Finding it difficult to make ends meet in theatre, Butler enrolled for a course at the Royal Scottish Academy of Music and Drama at Glasgow and left as an accomplished pianist and composer. He was hired for a spell by Andy Stewart as the comedian and singer’s pianist, and then joined a Clark and Murray revue at Aberdeen Tivoli as general handyman and utility artiste. On this occasion, he had to borrow money for his train fare from Glasgow. Clark and Murray paid his "digs", but he had to pay them back out of his wages.

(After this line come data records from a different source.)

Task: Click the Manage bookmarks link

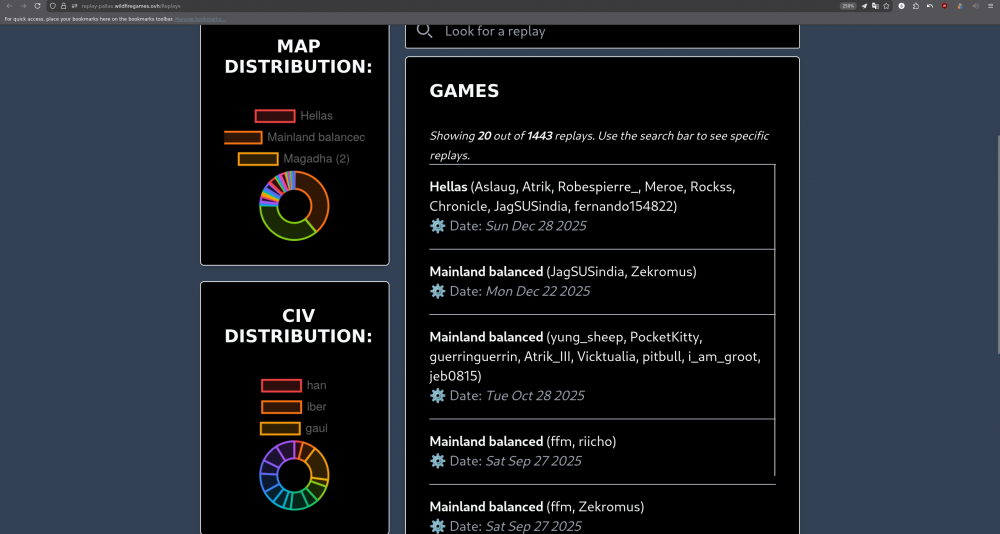Action: point(200,19)
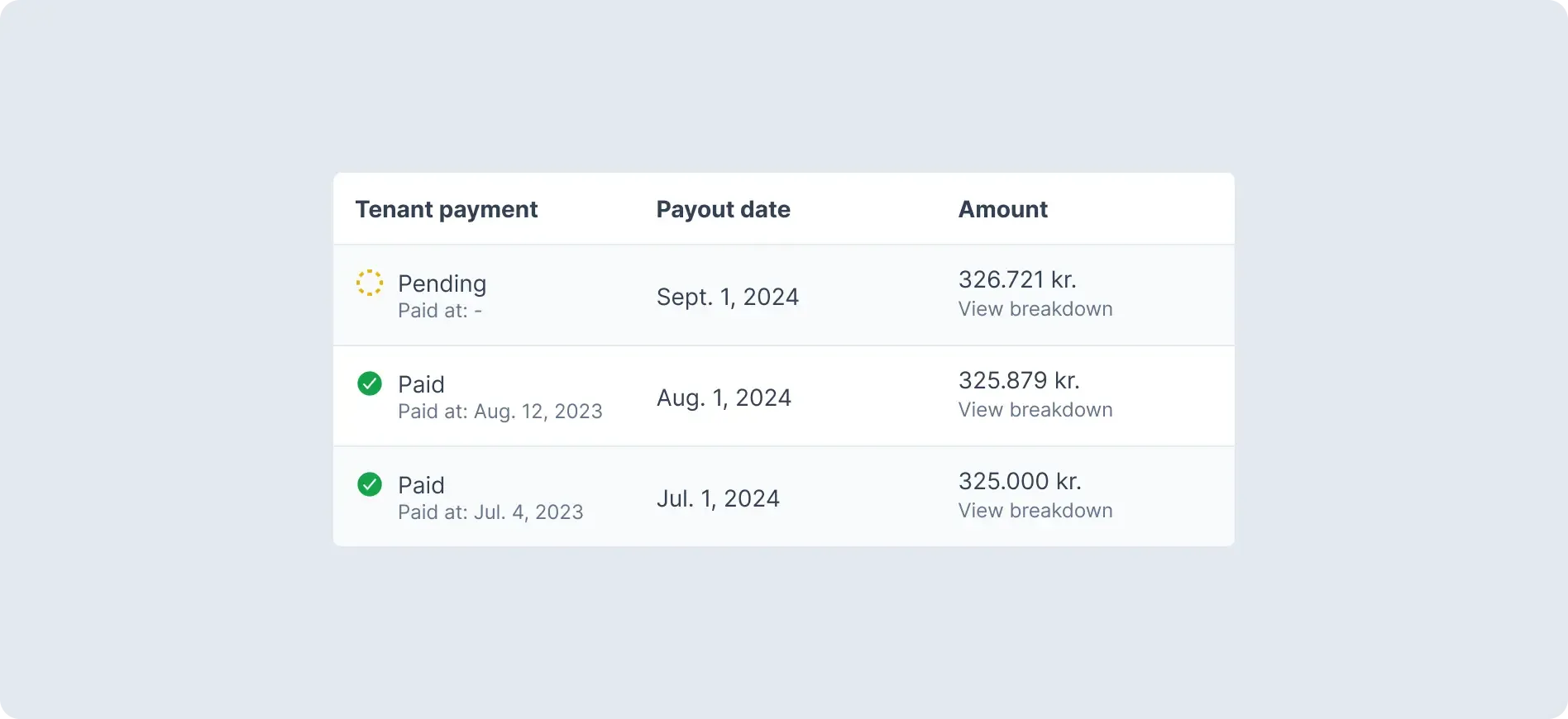Click the Jul. 1, 2024 payout date

click(x=718, y=498)
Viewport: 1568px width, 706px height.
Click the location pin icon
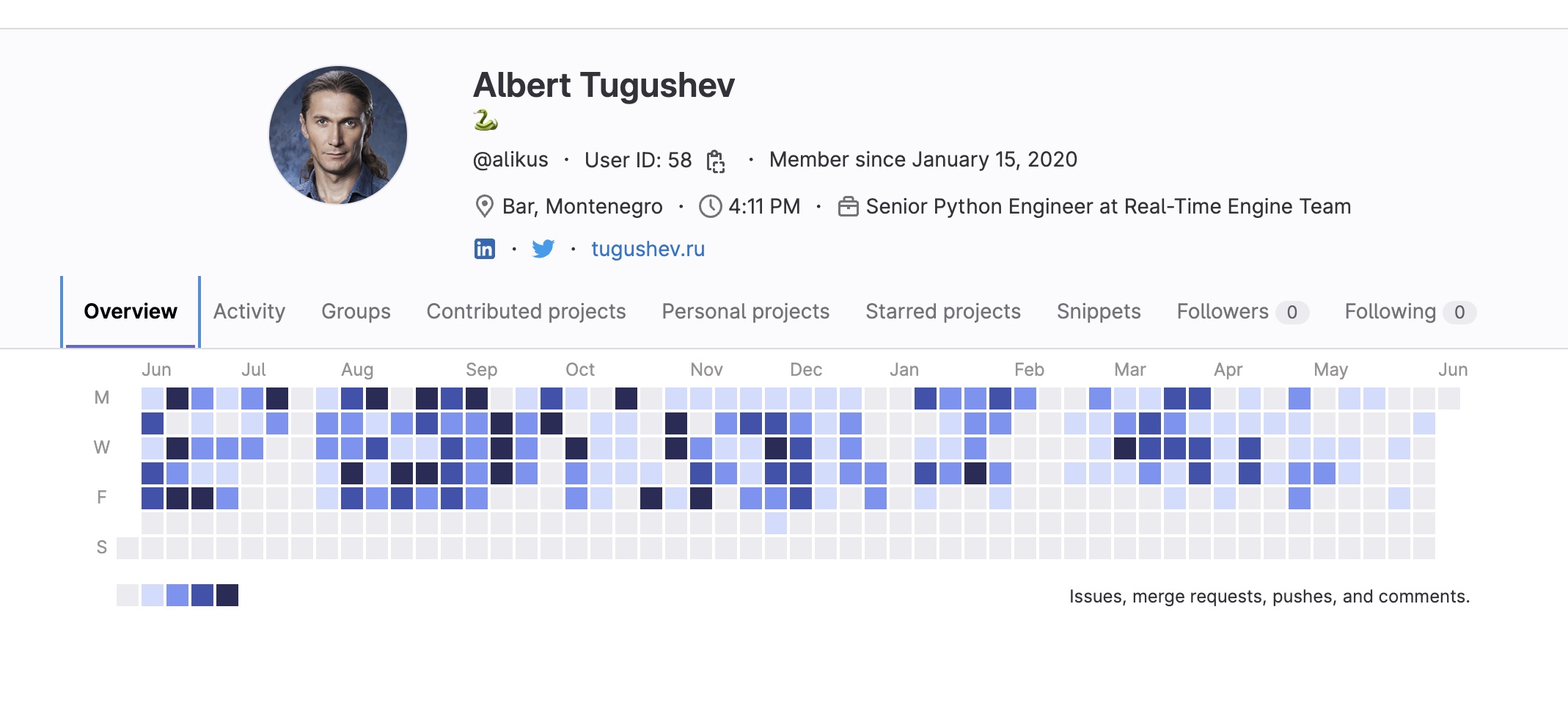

The good times came, though not at first on any sizeable scale, when Scottish Television paid him a modest salary to produce the daily lunchtime show The One O’Clock Gang. This was regular work and, says former scriptwriter Tom Walsh, "Wally gave useful work to many promising Scottish performers". It was a live, five-days-a-week stint and a novelty for early viewers of ITV product in Scotland, as well as a sitting target for nit-picking types quick to condemn home-grown product.

In the mid-1960s, Butler went south to Granada Television in Manchester and achieved a warm rapport with comedians from Tyneside, Yorkshire and Lancashire, resulting in successful shows, like The Comedians. He also directed Coronation Street. His affinity with England and with Northern performers may have stemmed from his father’s links with that airt.

On retirement from television, Butler’s long career in show-business switched to teaching when he took up a post as a senior tutor in drama at the Manchester Polytechnic.

He is survived by his wife Joyce, a former teacher, whom he married 21 years ago following the death of his first wife. He is also survived by a son and daughter, five grandchildren and two great-grandchildren.